■ **Instructions for the task**
Copy, exactly and without additions, every line in the records below from the one holding "Youth (765, 733)" through the one holding "privacy policy (348, 2514)", both ends included.

Saved entries
--- --- ---
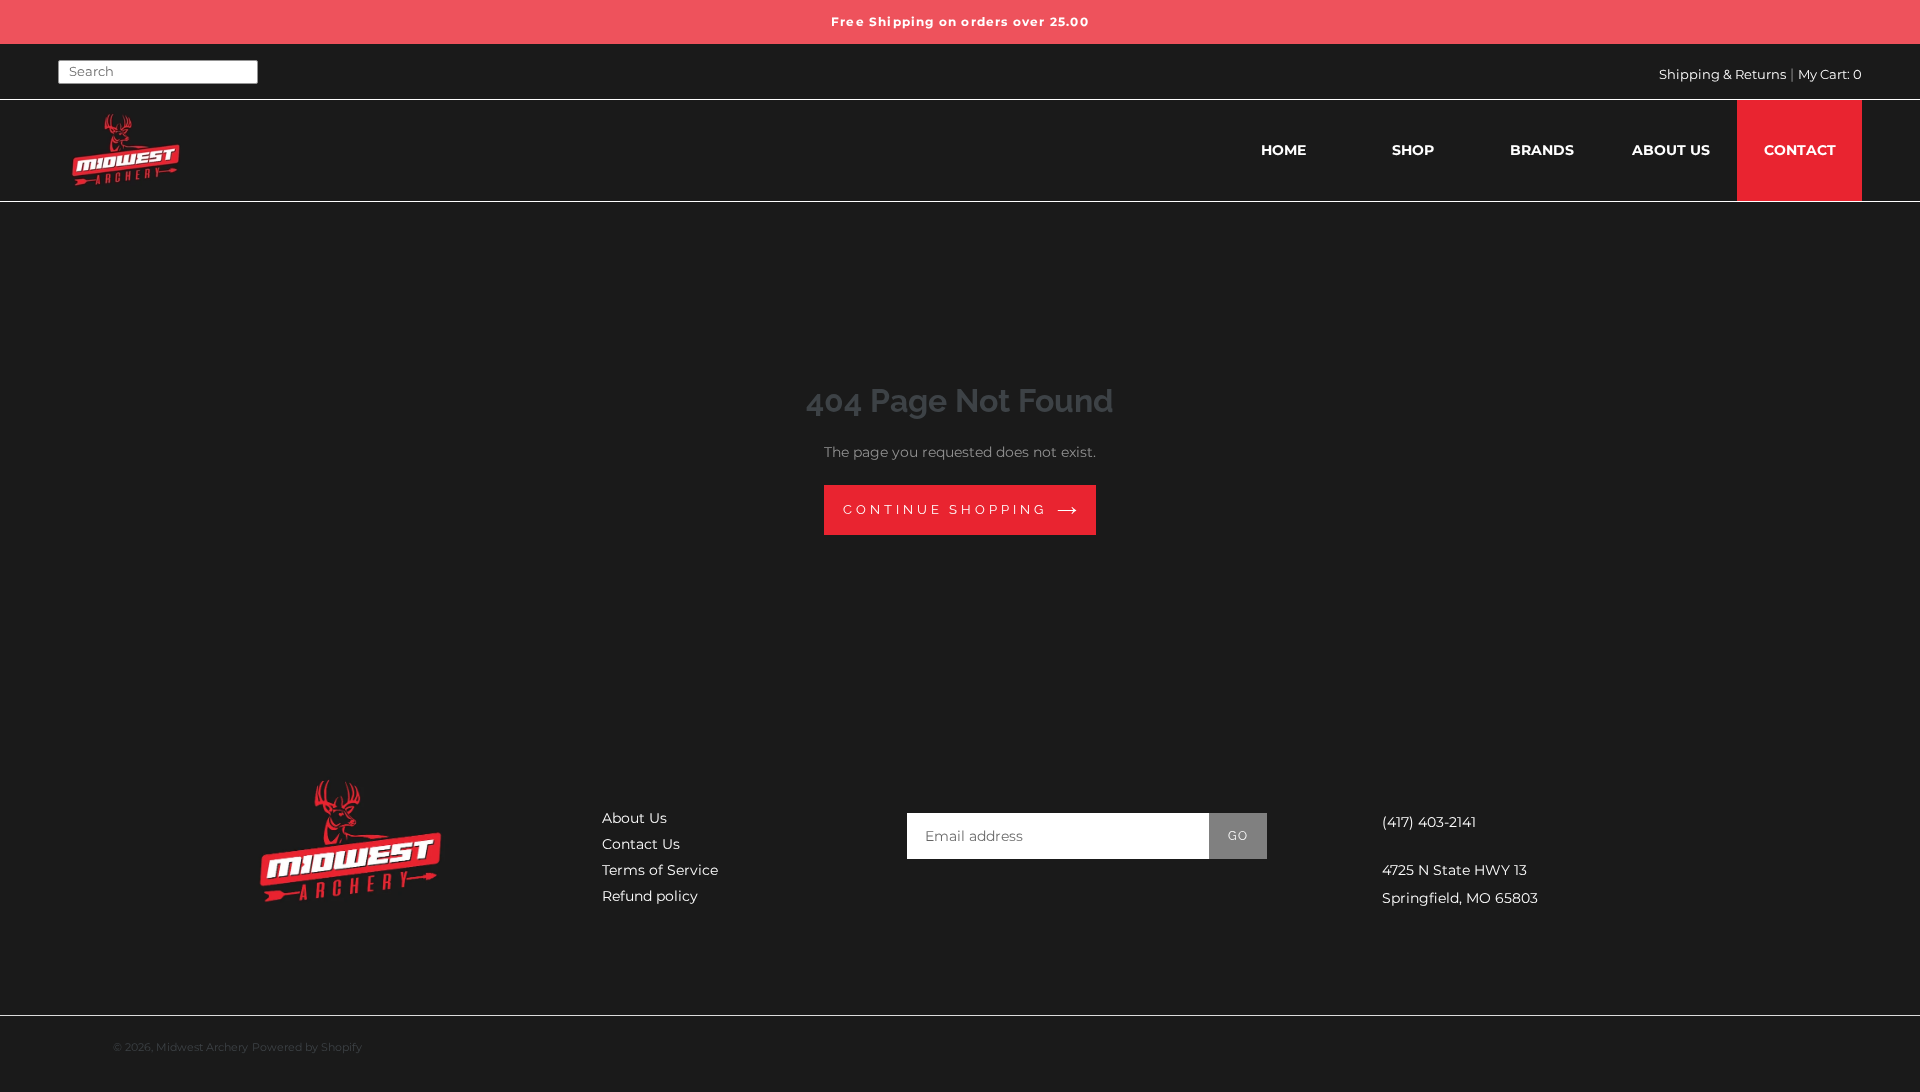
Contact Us (641, 844)
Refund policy (650, 896)
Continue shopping (944, 509)
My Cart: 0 (1830, 74)
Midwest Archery (202, 1047)
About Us (634, 818)
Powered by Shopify (307, 1047)
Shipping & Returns (1722, 74)
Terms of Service (660, 870)
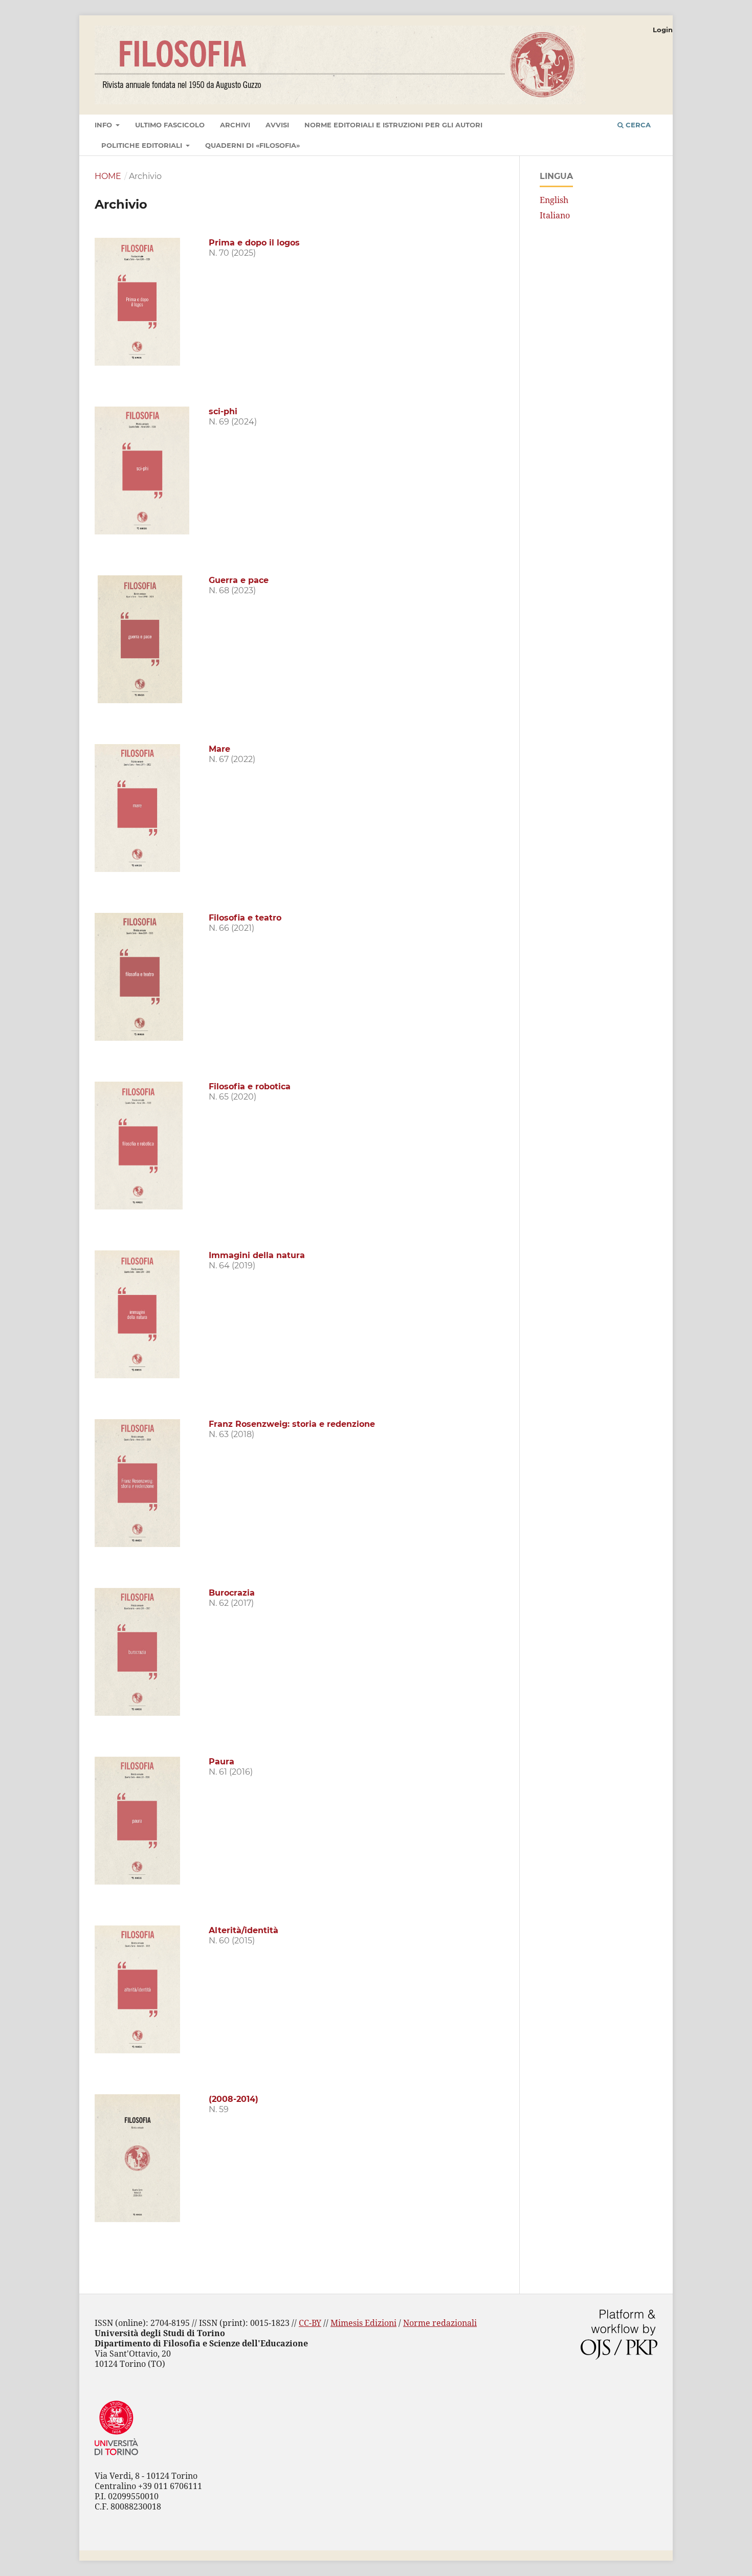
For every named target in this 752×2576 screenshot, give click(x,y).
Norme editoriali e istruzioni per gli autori (393, 125)
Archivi (235, 125)
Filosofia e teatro (245, 918)
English (554, 200)
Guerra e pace (239, 580)
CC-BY (310, 2322)
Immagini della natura (257, 1255)
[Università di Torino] (116, 2457)
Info (104, 125)
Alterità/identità (243, 1930)
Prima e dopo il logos (254, 243)
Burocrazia (232, 1593)
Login (663, 30)
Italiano (555, 215)
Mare (219, 749)
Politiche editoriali (142, 145)
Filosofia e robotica (250, 1086)
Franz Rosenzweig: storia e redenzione (292, 1424)
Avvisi (277, 125)
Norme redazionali (440, 2322)
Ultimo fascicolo (170, 125)
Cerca (637, 125)
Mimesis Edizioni (363, 2322)
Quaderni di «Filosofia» (252, 145)
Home (108, 176)
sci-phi (223, 411)
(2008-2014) (233, 2099)
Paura (221, 1761)
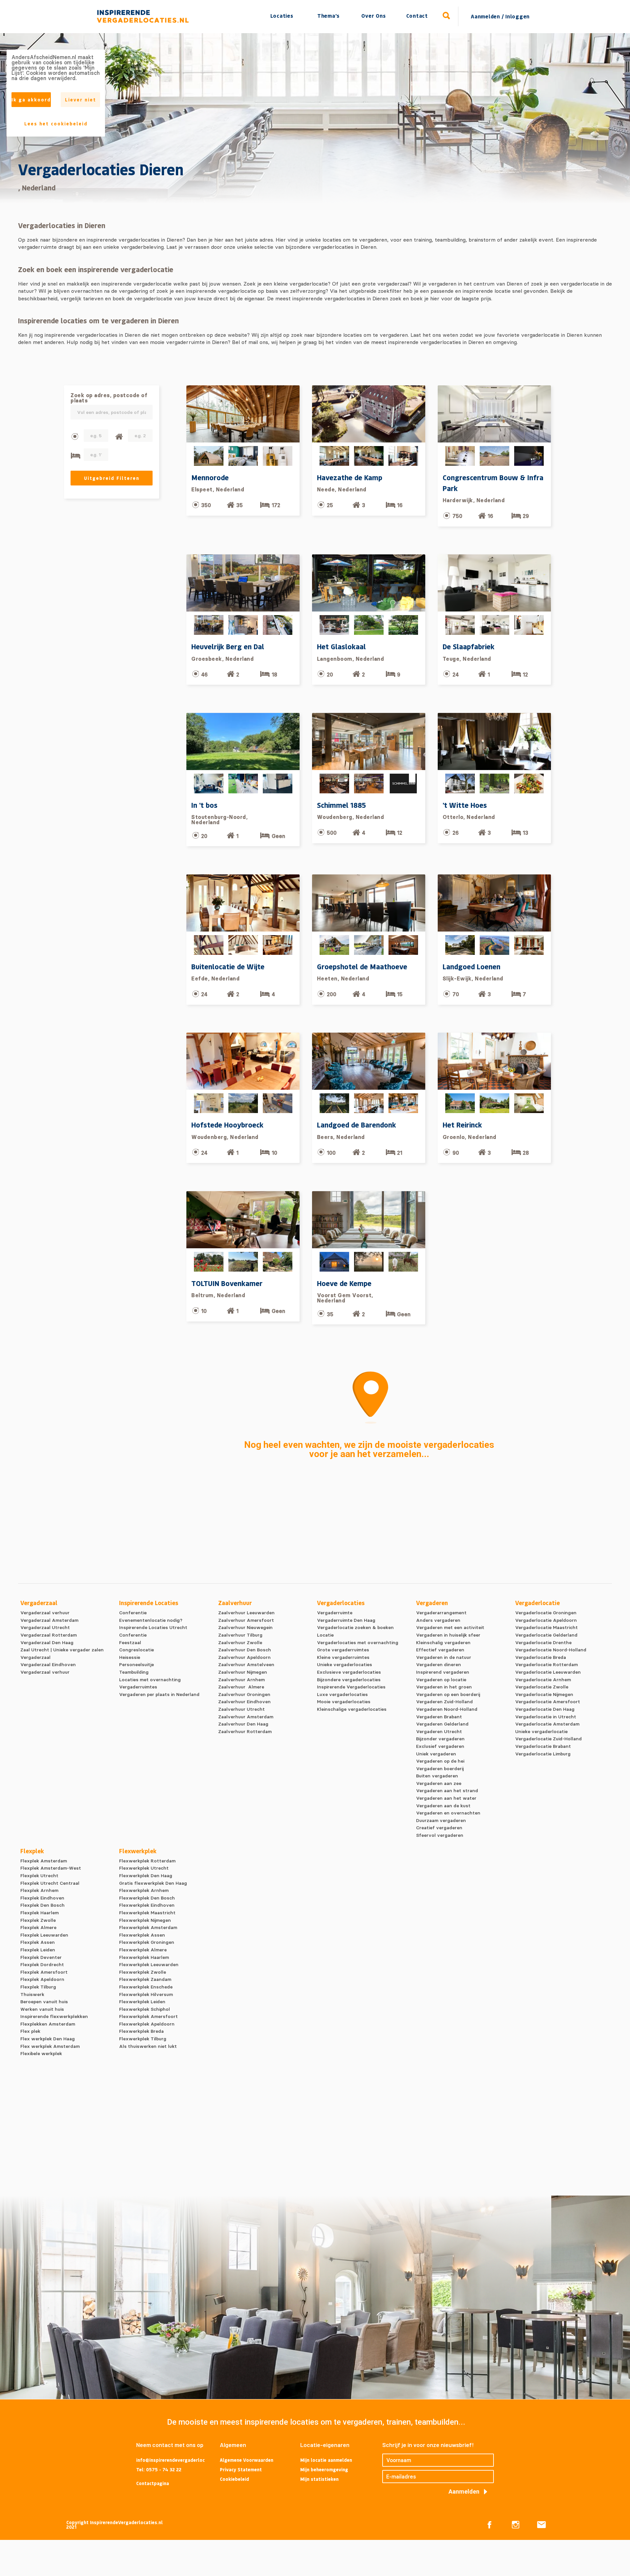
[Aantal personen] (75, 436)
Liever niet (80, 100)
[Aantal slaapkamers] (75, 456)
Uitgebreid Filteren (111, 478)
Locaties (281, 15)
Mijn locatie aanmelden (326, 2460)
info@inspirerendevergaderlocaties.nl (170, 2460)
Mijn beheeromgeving (324, 2469)
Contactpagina (152, 2483)
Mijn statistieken (319, 2479)
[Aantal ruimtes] (119, 437)
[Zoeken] (447, 16)
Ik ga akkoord (31, 100)
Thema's (328, 15)
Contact (417, 15)
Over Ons (373, 15)
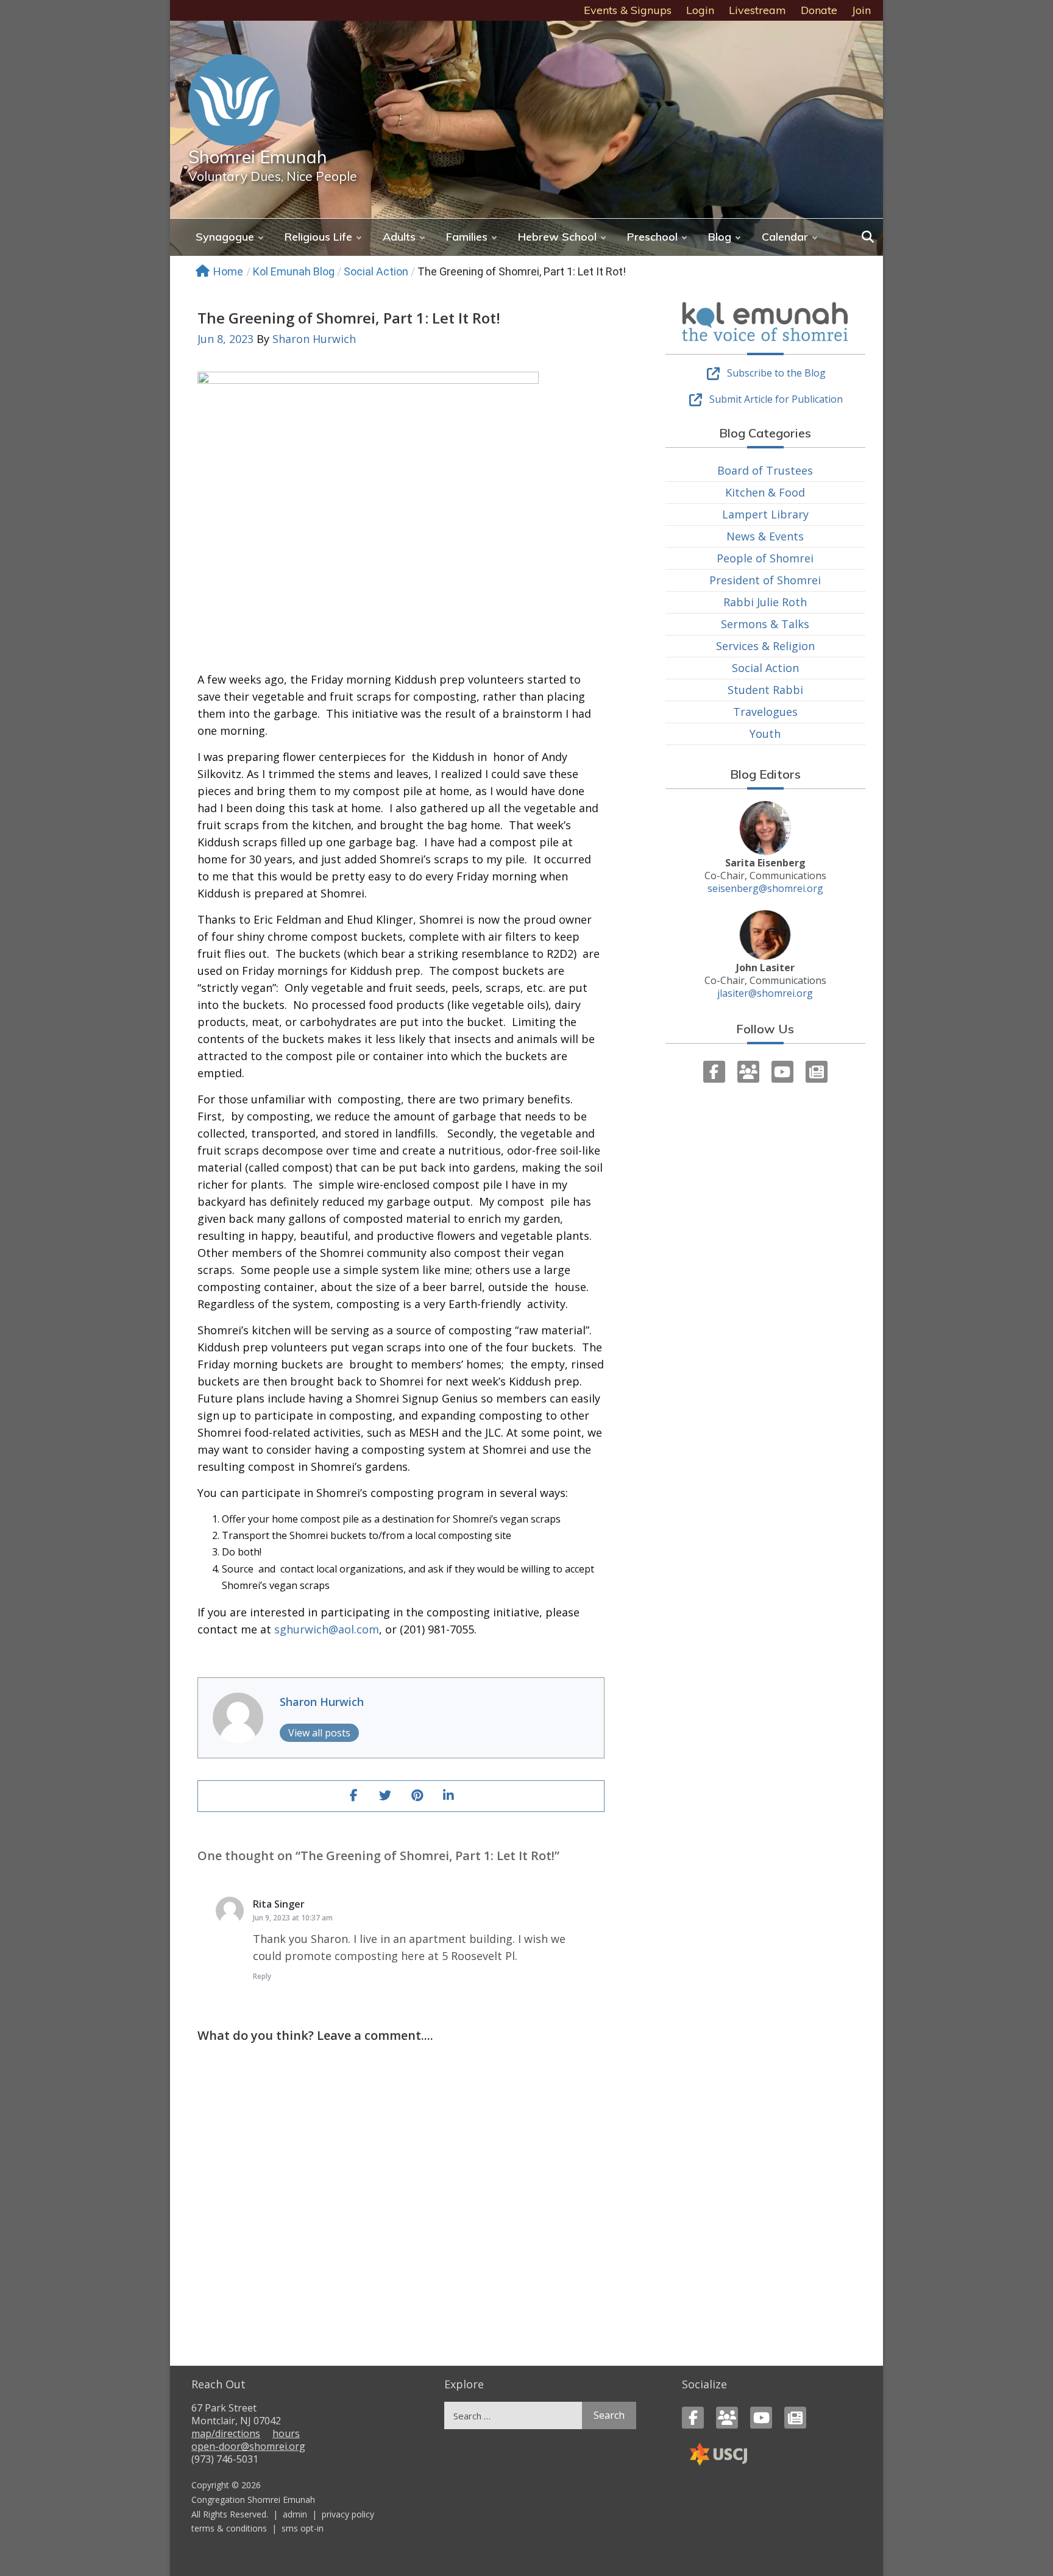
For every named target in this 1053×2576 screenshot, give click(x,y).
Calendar (785, 237)
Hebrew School (557, 237)
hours (286, 2433)
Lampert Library (765, 514)
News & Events (765, 536)
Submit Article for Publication (776, 399)
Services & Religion (765, 646)
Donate (819, 10)
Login (700, 10)
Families (467, 237)
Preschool (652, 237)
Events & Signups (628, 10)
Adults (399, 237)
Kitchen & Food (765, 492)
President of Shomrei (765, 580)
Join (861, 10)
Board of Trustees (765, 470)
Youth (765, 733)
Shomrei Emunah (257, 157)
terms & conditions (229, 2528)
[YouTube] (782, 1072)
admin (295, 2514)
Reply (262, 1976)
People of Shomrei (765, 558)
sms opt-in (303, 2528)
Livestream (757, 10)
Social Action (376, 271)
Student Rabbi (765, 689)
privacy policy (348, 2514)
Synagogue (225, 237)
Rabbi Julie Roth (765, 602)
--- --- ---
■ **Exercise solution**
Youth (765, 733)
Shomrei Emunah (257, 157)
terms & conditions (229, 2528)
[YouTube] (782, 1072)
admin (295, 2514)
Reply (262, 1976)
People of Shomrei (765, 558)
sms opt-in (303, 2528)
Livestream (757, 10)
Social Action (376, 271)
Student Rabbi (765, 689)
privacy policy (348, 2514)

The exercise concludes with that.